Генеалогически современные туристы восходят к средневековым паломникам. В замкнутом мире деревни, где все на виду, у средневекового человека, по точному выражению английского историка, «не было, кроме паломничества, законных причин покидать дом», а основания для странствия должны были быть серьезными, вескими для семьи, общины.
Простому человеку стоимость подобного предприятия была непосильна, и подготовка к странствию начиналась с поисков спонсора. Для ремесленника им могла стать гильдия; благочестивому прихожанину, болезни и несчастья которого требовали вмешательства Бога, помогала местная церковь.
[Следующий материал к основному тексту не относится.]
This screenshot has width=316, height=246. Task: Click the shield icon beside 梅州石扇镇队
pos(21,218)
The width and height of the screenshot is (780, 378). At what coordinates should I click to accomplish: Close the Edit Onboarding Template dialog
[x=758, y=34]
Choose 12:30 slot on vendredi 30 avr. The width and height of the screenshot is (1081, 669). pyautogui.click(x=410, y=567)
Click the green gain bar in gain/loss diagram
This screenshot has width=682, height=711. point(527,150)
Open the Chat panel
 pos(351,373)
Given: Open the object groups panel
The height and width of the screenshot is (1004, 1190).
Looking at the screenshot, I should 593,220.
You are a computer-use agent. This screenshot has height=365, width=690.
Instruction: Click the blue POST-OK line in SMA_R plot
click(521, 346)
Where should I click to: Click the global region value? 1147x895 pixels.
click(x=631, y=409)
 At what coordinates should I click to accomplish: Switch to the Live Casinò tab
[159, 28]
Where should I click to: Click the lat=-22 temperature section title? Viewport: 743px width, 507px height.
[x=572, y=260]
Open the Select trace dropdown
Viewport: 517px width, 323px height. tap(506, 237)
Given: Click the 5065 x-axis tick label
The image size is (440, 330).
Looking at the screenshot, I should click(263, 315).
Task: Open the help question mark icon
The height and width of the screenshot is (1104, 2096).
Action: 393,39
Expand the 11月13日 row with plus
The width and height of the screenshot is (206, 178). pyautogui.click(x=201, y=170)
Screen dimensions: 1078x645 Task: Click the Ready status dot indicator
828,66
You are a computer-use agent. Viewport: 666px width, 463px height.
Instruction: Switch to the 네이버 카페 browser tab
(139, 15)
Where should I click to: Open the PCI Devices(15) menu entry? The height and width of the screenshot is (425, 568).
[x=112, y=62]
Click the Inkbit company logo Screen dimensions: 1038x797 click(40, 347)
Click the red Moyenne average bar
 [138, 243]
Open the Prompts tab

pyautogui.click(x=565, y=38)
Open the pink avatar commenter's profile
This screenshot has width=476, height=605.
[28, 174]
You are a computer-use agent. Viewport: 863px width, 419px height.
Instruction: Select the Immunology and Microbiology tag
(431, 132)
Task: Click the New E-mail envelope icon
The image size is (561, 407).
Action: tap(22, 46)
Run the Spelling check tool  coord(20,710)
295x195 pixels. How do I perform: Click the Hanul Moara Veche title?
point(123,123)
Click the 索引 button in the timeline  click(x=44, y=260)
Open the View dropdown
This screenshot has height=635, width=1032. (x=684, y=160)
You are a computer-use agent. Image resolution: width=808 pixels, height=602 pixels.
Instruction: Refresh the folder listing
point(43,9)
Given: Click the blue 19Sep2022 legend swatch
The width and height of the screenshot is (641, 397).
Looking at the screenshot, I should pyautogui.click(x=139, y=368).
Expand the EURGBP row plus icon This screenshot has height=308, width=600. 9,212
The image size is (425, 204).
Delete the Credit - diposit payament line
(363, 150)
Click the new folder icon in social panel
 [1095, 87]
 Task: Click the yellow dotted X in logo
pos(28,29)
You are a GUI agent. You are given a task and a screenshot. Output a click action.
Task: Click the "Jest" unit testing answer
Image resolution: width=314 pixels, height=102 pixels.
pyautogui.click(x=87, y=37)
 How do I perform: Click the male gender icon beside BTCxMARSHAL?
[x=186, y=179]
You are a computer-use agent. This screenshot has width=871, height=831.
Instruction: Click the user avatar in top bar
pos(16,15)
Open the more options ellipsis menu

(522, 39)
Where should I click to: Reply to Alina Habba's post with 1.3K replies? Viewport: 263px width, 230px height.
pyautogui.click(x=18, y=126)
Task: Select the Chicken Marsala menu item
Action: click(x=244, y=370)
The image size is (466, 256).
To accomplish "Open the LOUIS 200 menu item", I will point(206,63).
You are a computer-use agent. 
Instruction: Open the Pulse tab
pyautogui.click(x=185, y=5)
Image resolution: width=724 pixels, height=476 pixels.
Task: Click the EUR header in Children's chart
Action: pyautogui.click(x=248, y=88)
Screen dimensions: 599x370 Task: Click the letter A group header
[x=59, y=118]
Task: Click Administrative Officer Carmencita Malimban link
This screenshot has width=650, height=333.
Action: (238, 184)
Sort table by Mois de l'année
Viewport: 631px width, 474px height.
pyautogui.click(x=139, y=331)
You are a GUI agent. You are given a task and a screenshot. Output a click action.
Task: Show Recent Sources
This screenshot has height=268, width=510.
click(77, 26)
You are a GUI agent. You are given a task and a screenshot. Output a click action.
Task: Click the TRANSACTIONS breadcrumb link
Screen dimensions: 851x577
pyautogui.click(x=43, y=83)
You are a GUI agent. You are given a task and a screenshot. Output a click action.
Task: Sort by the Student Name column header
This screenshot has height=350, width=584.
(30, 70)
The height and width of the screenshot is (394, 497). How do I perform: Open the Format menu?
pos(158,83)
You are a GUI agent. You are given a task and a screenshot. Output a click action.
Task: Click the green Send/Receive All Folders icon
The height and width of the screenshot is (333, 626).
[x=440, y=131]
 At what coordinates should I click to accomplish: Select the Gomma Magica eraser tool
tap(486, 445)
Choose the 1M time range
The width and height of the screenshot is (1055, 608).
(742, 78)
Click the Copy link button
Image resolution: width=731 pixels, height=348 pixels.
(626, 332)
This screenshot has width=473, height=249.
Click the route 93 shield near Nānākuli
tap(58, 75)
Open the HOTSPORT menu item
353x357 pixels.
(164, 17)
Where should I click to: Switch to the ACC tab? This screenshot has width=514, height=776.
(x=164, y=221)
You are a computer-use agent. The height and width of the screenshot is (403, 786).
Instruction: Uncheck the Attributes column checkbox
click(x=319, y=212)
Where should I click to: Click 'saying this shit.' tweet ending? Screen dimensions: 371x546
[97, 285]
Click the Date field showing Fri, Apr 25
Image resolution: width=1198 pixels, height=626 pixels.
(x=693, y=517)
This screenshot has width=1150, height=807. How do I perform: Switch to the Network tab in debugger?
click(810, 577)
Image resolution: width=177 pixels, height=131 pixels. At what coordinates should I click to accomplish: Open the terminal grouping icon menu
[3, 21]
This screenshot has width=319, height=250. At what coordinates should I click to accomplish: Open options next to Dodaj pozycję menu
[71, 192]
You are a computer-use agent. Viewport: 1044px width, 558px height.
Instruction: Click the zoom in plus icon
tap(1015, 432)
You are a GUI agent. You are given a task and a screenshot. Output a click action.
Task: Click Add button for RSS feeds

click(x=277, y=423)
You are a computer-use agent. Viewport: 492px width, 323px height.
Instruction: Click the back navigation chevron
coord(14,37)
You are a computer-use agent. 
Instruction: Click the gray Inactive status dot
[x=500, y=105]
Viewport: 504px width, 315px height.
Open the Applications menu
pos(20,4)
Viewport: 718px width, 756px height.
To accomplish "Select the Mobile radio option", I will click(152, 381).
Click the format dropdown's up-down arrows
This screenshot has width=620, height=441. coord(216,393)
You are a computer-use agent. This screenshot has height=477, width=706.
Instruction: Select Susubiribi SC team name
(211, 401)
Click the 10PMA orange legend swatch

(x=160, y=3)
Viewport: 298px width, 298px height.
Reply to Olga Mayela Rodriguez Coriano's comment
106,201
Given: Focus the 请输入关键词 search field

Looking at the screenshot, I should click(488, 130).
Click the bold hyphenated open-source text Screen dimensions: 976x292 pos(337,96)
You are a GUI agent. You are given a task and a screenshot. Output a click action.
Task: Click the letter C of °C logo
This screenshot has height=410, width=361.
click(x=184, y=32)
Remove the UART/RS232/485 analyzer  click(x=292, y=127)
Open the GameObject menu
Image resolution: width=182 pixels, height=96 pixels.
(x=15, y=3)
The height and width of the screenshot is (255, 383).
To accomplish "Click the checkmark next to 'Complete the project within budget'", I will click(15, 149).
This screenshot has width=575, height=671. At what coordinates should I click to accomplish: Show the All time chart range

Нередко спонсором выступал деревенский богатей, нанимавший ходока, чтобы заручиться благословением святого или для приобретения особо ценной индульгенции, реликвии.
Шансов вернуться домой у паломника было, пожалуй, меньше, чем сгореть в пути от лихорадки, холеры и прочих несчетных болезней, пасть от стрелы или кистеня, утонуть в кораблекрушении, попасть в плен к пиратам, стать жертвой массы кормившихся с паломнических магистралей мошенников, воров и проституток. Короче, риск был слишком велик, чтобы человек мог поддаться импульсу просто увидеть мир. Кто вливался в паломнический поток, можно узнать по прекрасным рассказам Джеффри Чосера и балладам Франсуа Вийона. Самым безопасным и потому самым популярным у паломников был городок на северо-западной оконечности Испании Сантьяго де Компостелла, где по преданию покоятся останки Святого Иакова.
Существовали путеводители для паломников, один из них я держала в руках. Это уникальный пятитомный трактат XII века Liber Sancti Jacobi. Он обеспечивал паломника необходимыми сведениями — от списка постоялых дворов до рекомендуемых молитв и практических советов на каждый день.
В каждой стране имелись всем известные сборные пункты, откуда паломники направлялись к главному общеевропейскому центру — парижской церкви Святого Иакова (St. Jacques). Из Парижа выходили большими группами: чем многочисленней, тем безопасней. А в Испании, где хранилась самая главная святыня христианского мира, паломника ожидала царская встреча. От южных отрогов Пиренеев до Компостеллы дорога El Camino de Santiago обслуживалась специально построенными при монастырях постоялыми дворами, кухнями, прачками. Ограбить и даже просто обидеть паломника тут считалось преступлением.
Лингвистическим крестным отцом, подарившим нам целый ряд терминов, связанных с путешествиями, был Стендаль. Почти два века назад он наблюдал иностранцев в Италии, и именно он придумал это словцо — «туристы». Когда Стендаль подобрал его, он предполагал пародию на знатока, эстета, посвятившего жизнь служению прекрасному. Турист предпочитал «представление» о картине созерцанию ее, он сорил налево и направо невежественными мнениями и торопился увидеть все подряд без разбора.
Понятие пришлось как нельзя кстати. Через 50 лет, благодаря двум революциям в транспорте (пароходы, железные дорога), путешествовали уже не тысячи беспокойных или заскучавших отпрысков лучших семей, но десятки тысяч членов нового властного сословия, буржуазии. Осмеянные Марком Твеном и Уайльдом, английские, американские, французские пошехонцы сначала во всем подражали традициям аристократического Grand Tour (так с легкой руки англичан именовался обязательный для джентльмена набор заграничных впечатлений).
Следующий шлюз открывает прогрессивное социальное законодательство. Введение оплаченных отпусков и праздников сделало путешествие доступным для сотен тысяч людей. Так туризм превратился в индустрию.
Любая поездка может стать экскурсией или путешествием, с той же почвой под ногами, теми же звездами над головой. Ставки резко растут, когда речь заходит о туристическом бизнесе, и взлетают в стратосферу, если принять во внимание, что странствующий субъект (он же турист в одной ипостаси и путешественник в другой) сегодня представляет собой единственный гарант сохранности прошлого, будь то ацтекские храмы или «всечеловеческие холмы Тосканы». Обе ипостаси взаимосвязаны: путешественник совершает в новое место долгосрочный экономический и культурный вклад под процент, величина которого обеспечивается оборотом туристской наличности.